§ **WHAT YOU HAVE TO DO**
When you return the data, keep every line exactly as it is and leave out the pictures.

§ **PROVIDED RECORDS**
☆ ☆ ☆
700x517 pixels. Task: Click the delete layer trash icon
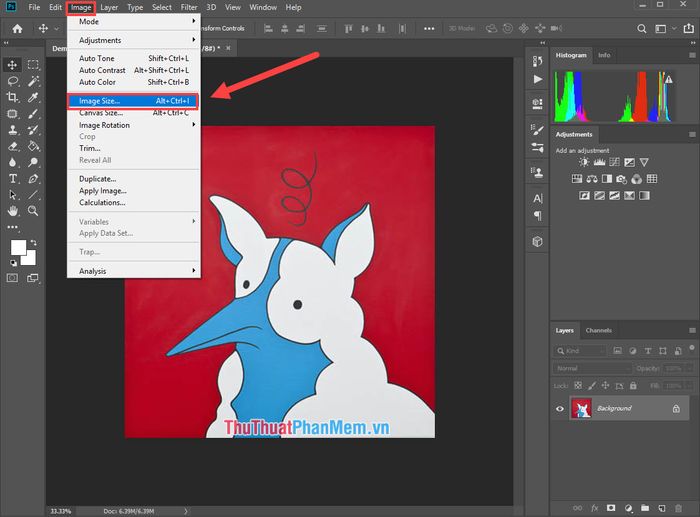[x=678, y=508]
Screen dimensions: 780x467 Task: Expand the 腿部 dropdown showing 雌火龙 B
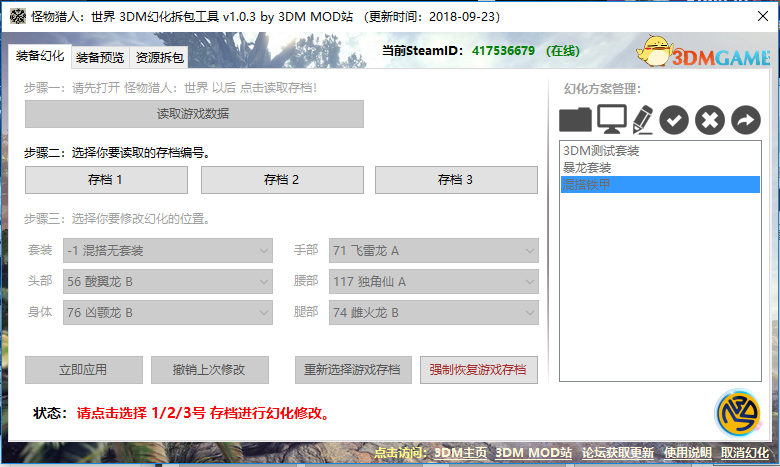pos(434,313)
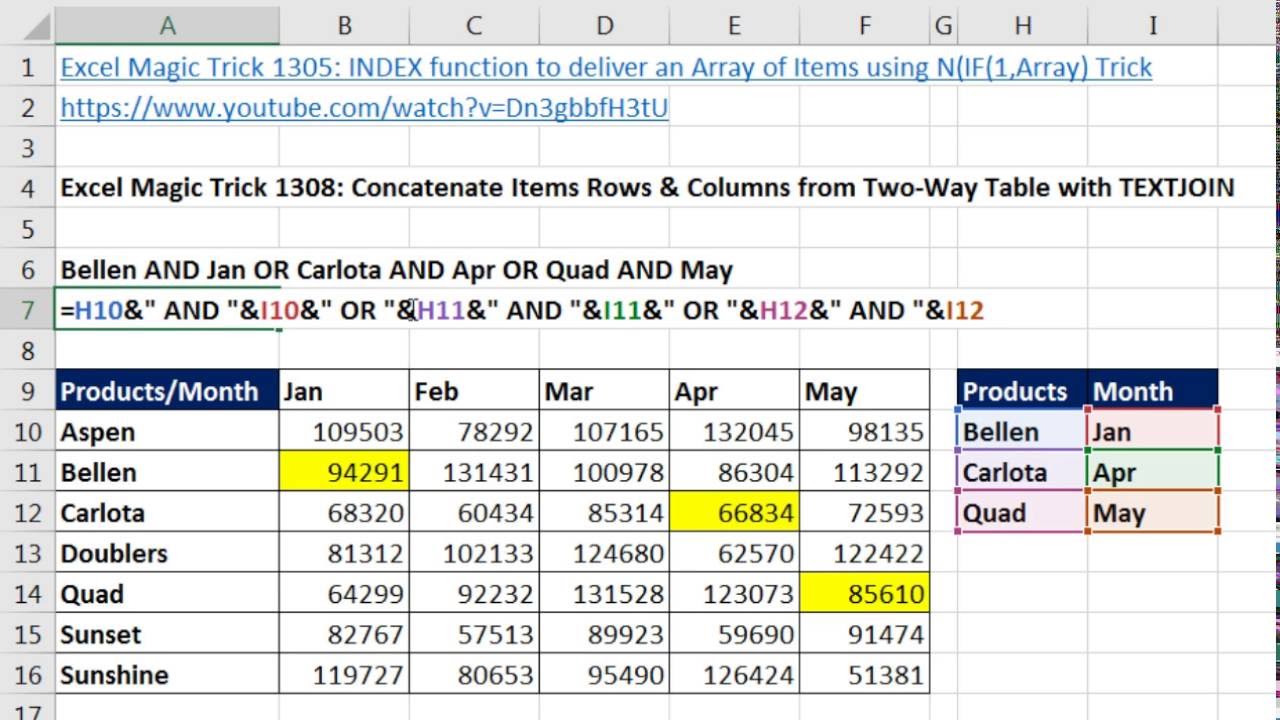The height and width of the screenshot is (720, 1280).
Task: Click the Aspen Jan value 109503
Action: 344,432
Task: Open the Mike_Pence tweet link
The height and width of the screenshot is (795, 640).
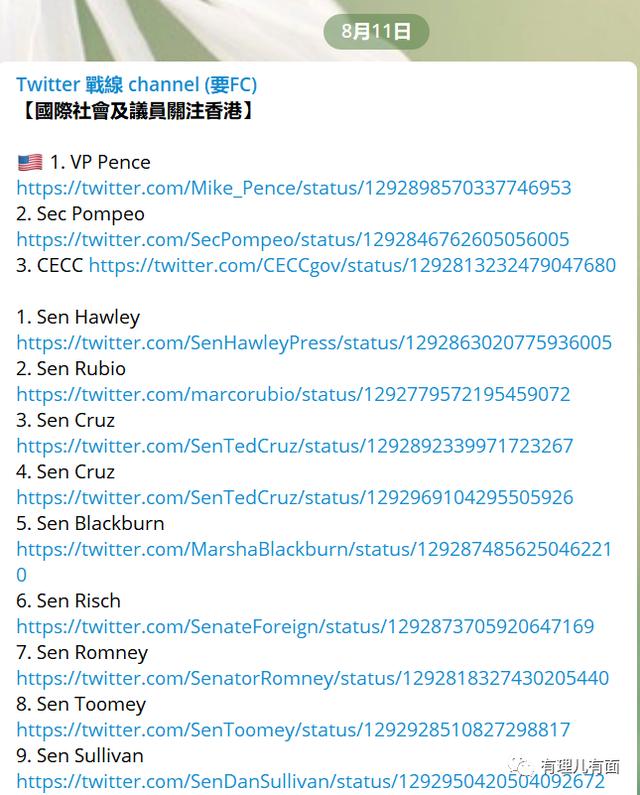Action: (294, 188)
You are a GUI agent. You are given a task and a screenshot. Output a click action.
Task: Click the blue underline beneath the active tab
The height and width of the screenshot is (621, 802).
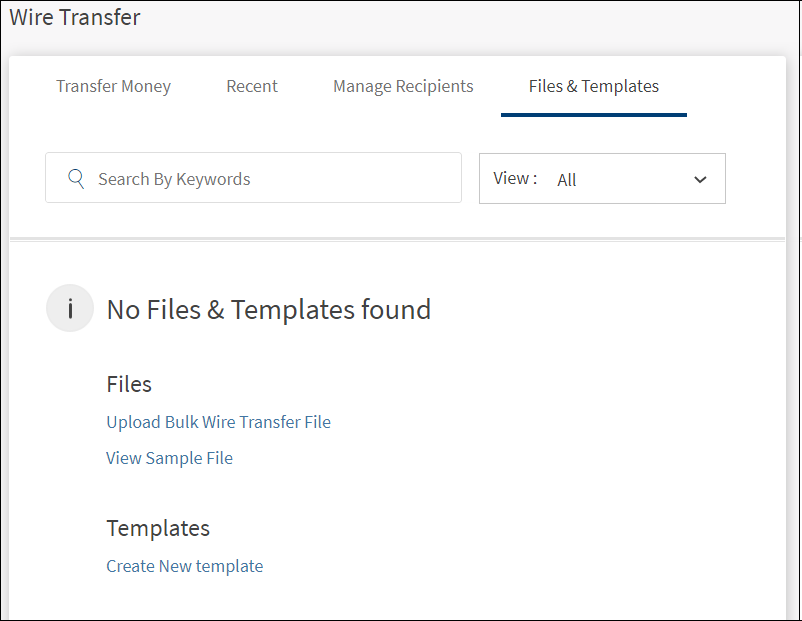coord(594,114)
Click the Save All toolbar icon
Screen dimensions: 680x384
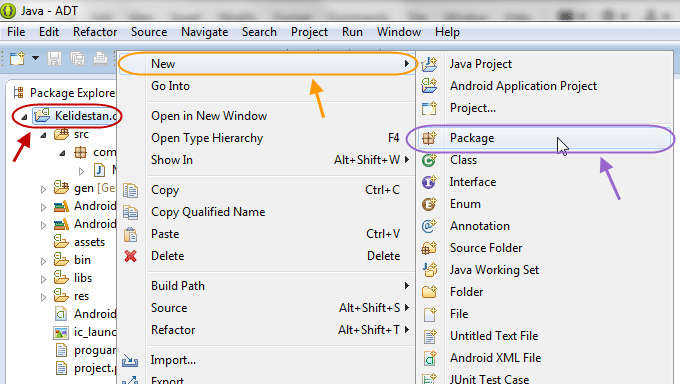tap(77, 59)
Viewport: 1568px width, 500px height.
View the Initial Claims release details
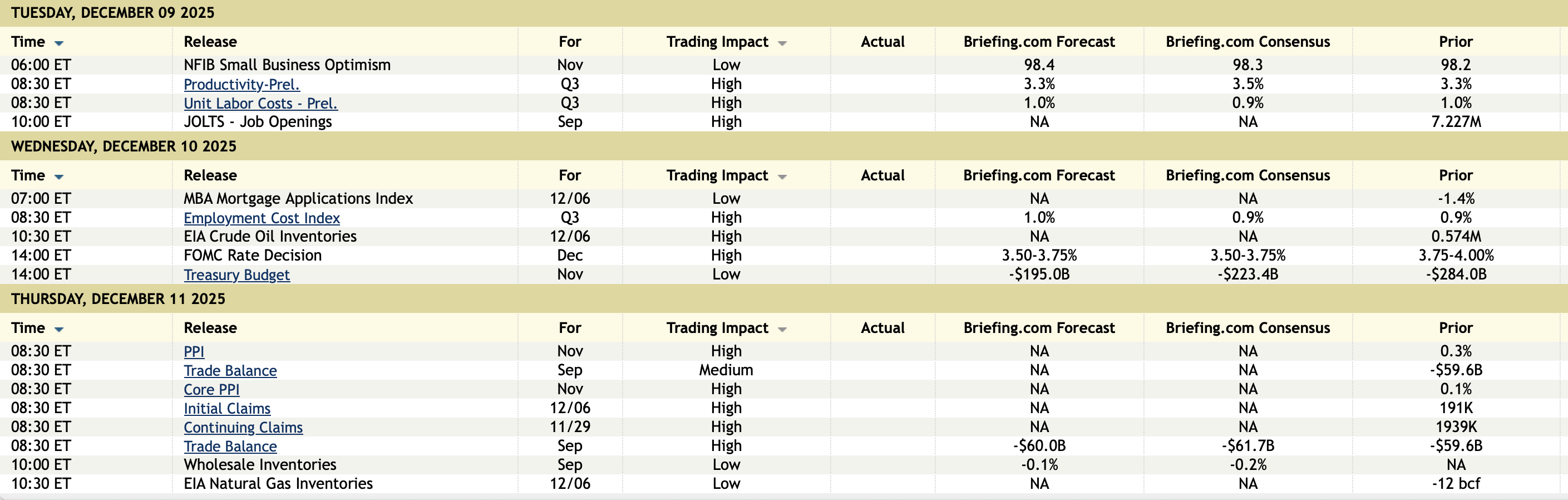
☆ ☆ ☆
§ **THE COMPLETED TASK**
700x517 pixels. Task: Click the delete layer trash icon
[x=678, y=508]
Screen dimensions: 780x467 Task: Expand the 腿部 dropdown showing 雌火龙 B
pos(434,313)
The height and width of the screenshot is (720, 1280).
Task: Click the Aspen Jan value 109503
Action: 344,432
Task: Open the Mike_Pence tweet link
The height and width of the screenshot is (795, 640).
Action: (294, 188)
You are a GUI agent. You are given a task and a screenshot. Output a click action.
Task: Click the blue underline beneath the active tab
The height and width of the screenshot is (621, 802).
coord(594,114)
Click the Save All toolbar icon
Screen dimensions: 680x384
tap(77, 59)
Viewport: 1568px width, 500px height.
View the Initial Claims release details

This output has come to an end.